Our most prevalent form of interest rate risk is referred to as "gap" risk. This risk occurs when the interest rates we earn on our assets change at a different frequency or amount than the interest rates we pay on our liabilities. For example, in the current low interest rate environment, sharp increases in short-term interest rates could result in net interest spread compression if the yields paid on interest-bearing client balances were to increase faster than our earnings on interest-earning assets. We seek to mitigate interest rate risk by aligning the average duration of our interest-earning assets with that of our interest-bearing liabilities. As of
March 31, 2017
, our consolidated duration was 2.1 years. We have an Asset/Liability Committee as the governance body with the responsibility of managing interest rate risk, including gap risk.
We use net interest simulation modeling techniques to evaluate the effect that changes in interest rates might have on pre-tax income. Our model includes all interest-sensitive assets and liabilities of the Company and interest-sensitive assets and liabilities associated with the IDA arrangement. The simulations involve assumptions that are inherently uncertain and, as a result, cannot precisely predict the impact that changes in interest rates will have on pre-tax income. Actual results may differ from simulated results due to differences in timing and frequency of rate changes, changes in market conditions and changes in management strategy that lead to changes in the mix of interest-sensitive assets and liabilities.

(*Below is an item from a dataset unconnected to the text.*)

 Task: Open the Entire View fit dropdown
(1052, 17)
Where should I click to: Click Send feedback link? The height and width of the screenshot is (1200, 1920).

The simulations assume that the asset and liability structure of our Condensed Consolidated Balance Sheet and the IDA arrangement would not be changed as a result of a simulated change in interest rates. The results of the simulations based on our financial position as of
March 31, 2017
indicate that a gradual 1% (100 basis points) increase in interest rates over a 12-month period would result in a range of approximately $90 million to $160 million higher pre-tax income and a gradual 1% (100 basis points) decrease in interest rates over a 12-month period would result in a range of approximately $190 million to $205 million lower pre-tax income, depending largely on the extent and timing of possible increases in payment rates on client cash balances and interest rates charged on client margin balances. The results of the simulations reflect the fact that short-term interest rates remain at historically low levels despite the increase in the federal funds target range to 0.75% to 1.00% as directed by the Federal Open Market Committee in March 2017.
Other Market Risks
Substantially all of our revenues and financial instruments are denominated in U.S. dollars. We generally do not enter into derivative transactions, except for hedging purposes.
Item 4. – Controls and Procedures
Disclosure Controls and Procedures
Management, including the Chief Executive Officer and Chief Financial Officer, performed an evaluation of the effectiveness of the Company's disclosure controls and procedures as of
March 31, 2017
. Management, including the Chief Executive Officer and Chief Financial Officer, concluded that our disclosure controls and procedures were effective as of
March 31, 2017
.
Changes in Internal Control over Financial Reporting
There have been no changes in the Company's internal control over financial reporting during the most recently completed fiscal quarter that have materially affected, or are reasonably likely to materially affect, the Company's internal control over financial reporting.